THE DATA
=-=-=

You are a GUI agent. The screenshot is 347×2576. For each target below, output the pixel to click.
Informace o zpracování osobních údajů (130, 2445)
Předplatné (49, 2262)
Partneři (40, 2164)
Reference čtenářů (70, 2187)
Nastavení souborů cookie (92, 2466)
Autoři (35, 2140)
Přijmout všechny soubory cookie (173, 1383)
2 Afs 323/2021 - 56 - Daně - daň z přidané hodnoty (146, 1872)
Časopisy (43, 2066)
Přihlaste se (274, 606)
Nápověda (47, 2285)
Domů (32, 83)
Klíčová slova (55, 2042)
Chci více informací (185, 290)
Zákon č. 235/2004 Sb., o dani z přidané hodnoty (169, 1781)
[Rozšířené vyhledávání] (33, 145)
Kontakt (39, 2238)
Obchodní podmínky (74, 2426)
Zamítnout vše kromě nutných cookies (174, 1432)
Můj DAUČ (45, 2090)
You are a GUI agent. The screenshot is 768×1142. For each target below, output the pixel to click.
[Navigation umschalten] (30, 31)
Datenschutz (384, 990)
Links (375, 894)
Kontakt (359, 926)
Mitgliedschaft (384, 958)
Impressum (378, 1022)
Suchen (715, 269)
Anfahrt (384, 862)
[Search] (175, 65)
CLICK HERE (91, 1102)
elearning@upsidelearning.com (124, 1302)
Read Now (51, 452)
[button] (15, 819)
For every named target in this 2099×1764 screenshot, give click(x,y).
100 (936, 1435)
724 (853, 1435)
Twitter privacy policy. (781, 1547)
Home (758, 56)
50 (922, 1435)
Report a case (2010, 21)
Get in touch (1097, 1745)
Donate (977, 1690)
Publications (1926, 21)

=-=-=

YOUR GOAL
After finding the line that contains "Anfahrt (384, 862)" in the records above, copy that line and each one after it exactly, through the final line.

EXERCISE OUTPUT
Anfahrt (384, 862)
[Search] (175, 65)
CLICK HERE (91, 1102)
elearning@upsidelearning.com (124, 1302)
Read Now (51, 452)
[button] (15, 819)
For every named target in this 2099×1764 screenshot, give click(x,y).
100 (936, 1435)
724 (853, 1435)
Twitter privacy policy. (781, 1547)
Home (758, 56)
50 (922, 1435)
Report a case (2010, 21)
Get in touch (1097, 1745)
Donate (977, 1690)
Publications (1926, 21)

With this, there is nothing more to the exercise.